El no había terminado el colegio y que había aprendido a contar y utilizar esas piedras para poder dar el vuelto y para cobrar correctamente. Que por favor tuviera a su hija lejos de esas piedras.

La niña, con mucha verguenza y sin que su madre le dijera, devolvió la piedra que había tomado. Le miro arrepentida al mercader y le pidió disculpas. Le explicó que ella no sabía el fin de esas piedras, que tan solo le había gustado mucho y sin pensarlo la tomo para verla mejor.

Luego, la niña se dió cuenta de algo más y le dijo al vendedor que ella podía ayudarlo para aprender a sumar mejor, más práctico y que le serviría para sus trabajos diarios.
Le empezó a explicar como sumar, le explico y le empezó a decir los numeros que le siguen al diez. También le escribió en un papel los numeros para que pudiera ir practicando y acostumbrandose a sumar mejor, más rapido y más práctico.

El hombre, miro rudamente a la niña y le grito. Le dijo, con una voz muy fuerte y agresiva, que se callara; que siguiera caminando y saltando y jugando, que estas eran cosas de grandes y que ella era una niña. Que ella no podía ayuarle y que las cosas que decía el ya las sabía pero que les caía comodo el sumar usando piedras.
Sus argumentos siguieron y sus quejas aumentaron. El modo de decir las cosas paso de enojo y rudeza a gritos y maltrato.

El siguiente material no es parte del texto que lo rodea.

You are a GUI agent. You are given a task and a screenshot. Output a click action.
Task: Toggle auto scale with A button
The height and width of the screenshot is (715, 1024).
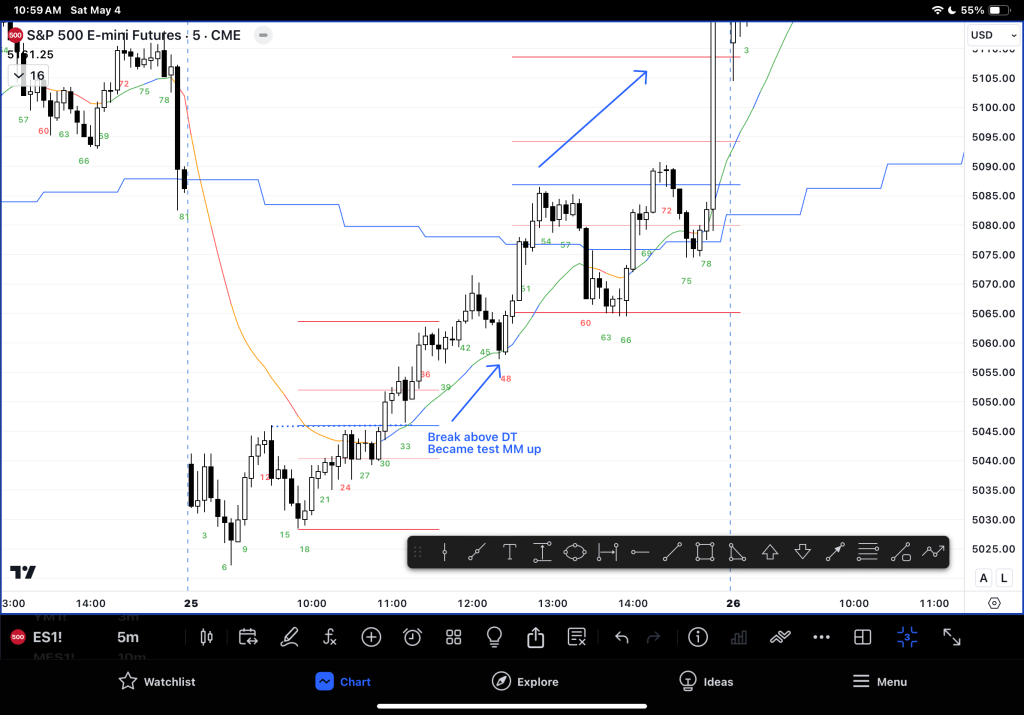(983, 578)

La niña se fue llorando, llorando muy fuerte y la madre la tomo de la mano mientras le decía al señor que su comportamiento era deplorable, que era tan solo una niña y que no podía tratarla así.


La historia termina allí. La moraleja comienza aqui:
El orgullo puede tenernos encerrados en ideas que no proponen ningín avance en mi vida.
El maltratar al otro se hace para no verse a uno mismo.
Cualquier persona, y niño o niña, pueden ser un maestro; cualquier persona, adulta o no, puede ser un alumno.
La ignorancia no es el no saber. La ignorancia es la necedad de permitirse aprender.
El ignorante es quien desea ignorar; el que no sabe tan solo no sabe.